**About this exercise**. In the copy, include every record below exactly as it appears, but no pictures.

Stored items

↓

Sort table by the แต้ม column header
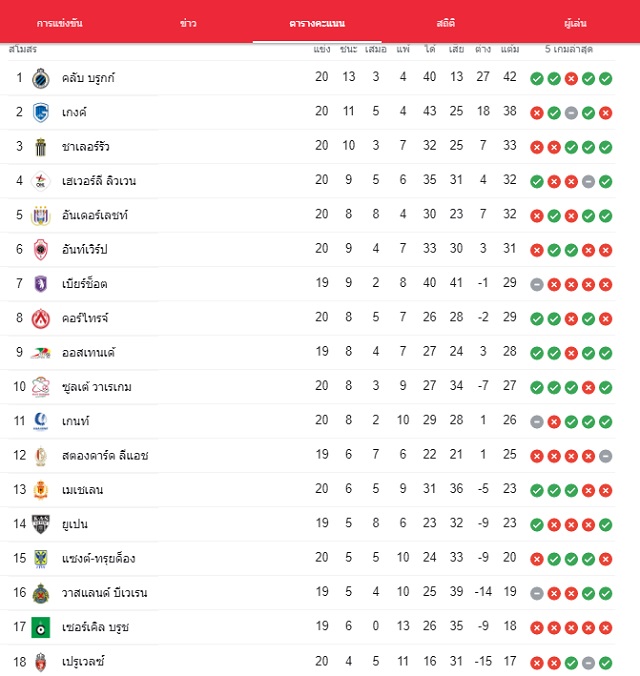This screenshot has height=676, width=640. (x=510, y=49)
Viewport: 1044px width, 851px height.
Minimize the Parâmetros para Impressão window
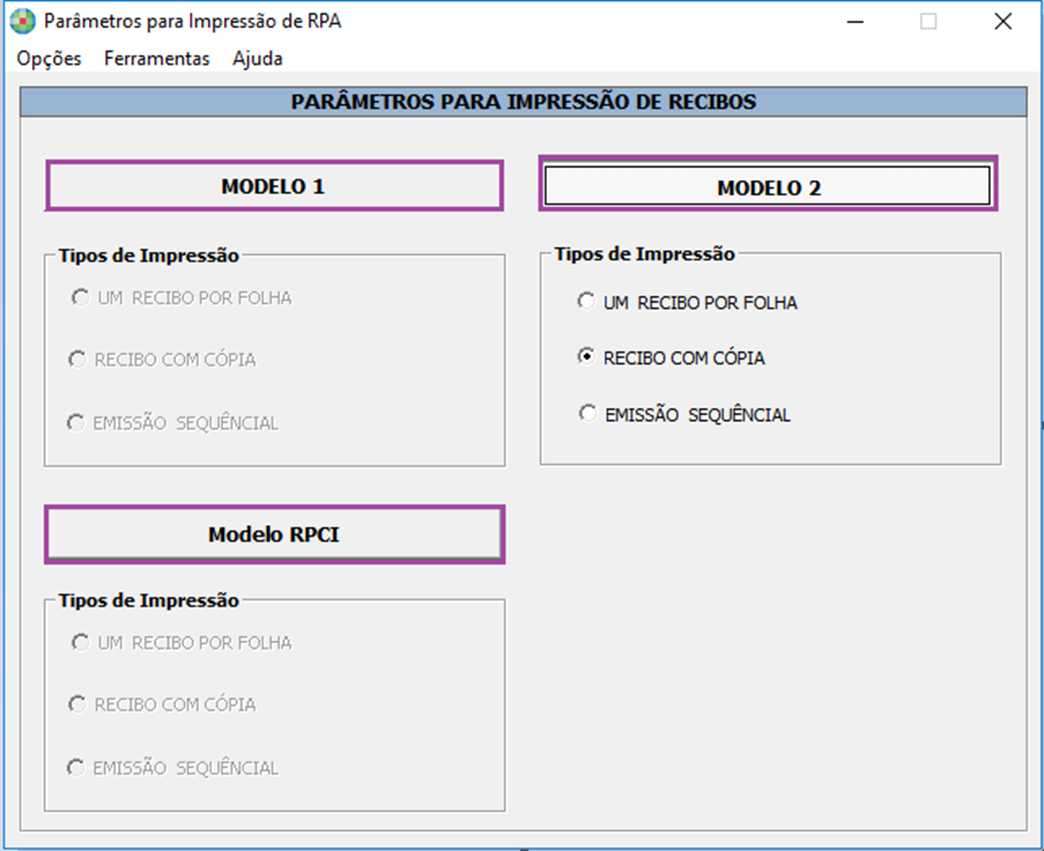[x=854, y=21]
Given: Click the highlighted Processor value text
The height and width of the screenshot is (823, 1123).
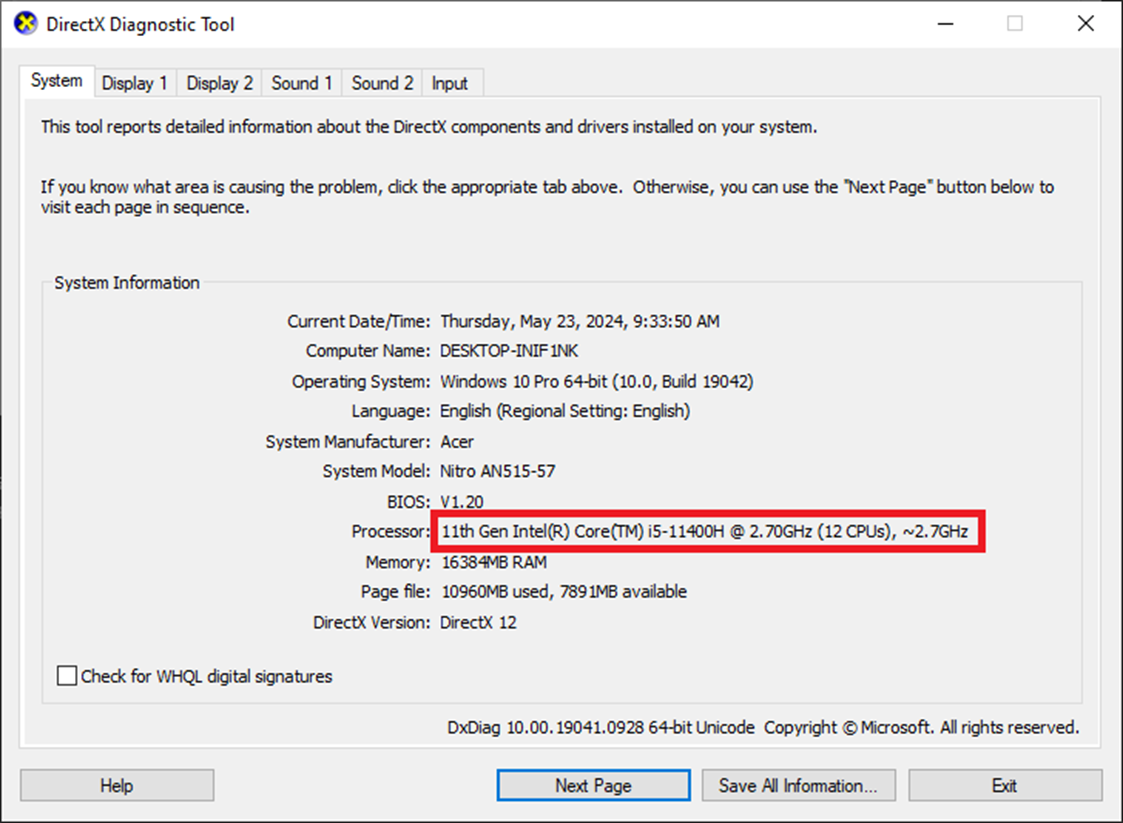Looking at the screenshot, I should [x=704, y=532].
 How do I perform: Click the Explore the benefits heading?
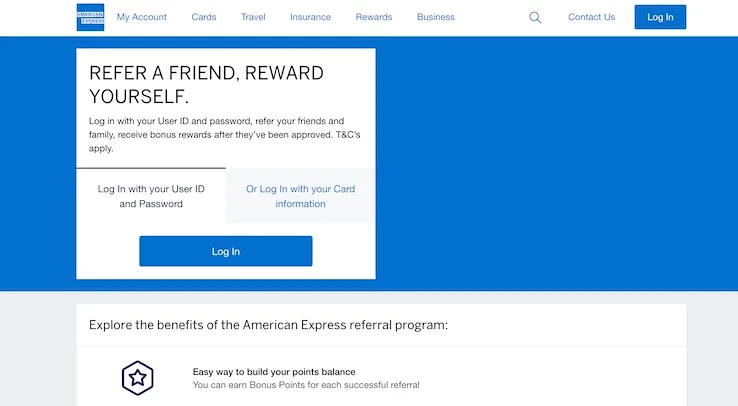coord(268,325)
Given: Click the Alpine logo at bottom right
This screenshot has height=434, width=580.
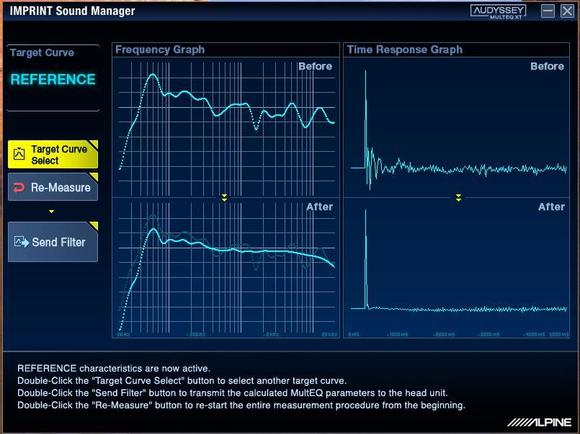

↑

**Solution for this problem**.
Sort table by the แต้ม column header
This screenshot has height=676, width=640. (x=510, y=49)
Viewport: 1044px width, 851px height.
Minimize the Parâmetros para Impressão window
[x=854, y=21]
Given: Click the highlighted Processor value text
The height and width of the screenshot is (823, 1123).
Looking at the screenshot, I should [x=704, y=532].
 How do I perform: Click the Explore the benefits heading?
coord(268,325)
Given: Click the Alpine logo at bottom right
This screenshot has height=434, width=580.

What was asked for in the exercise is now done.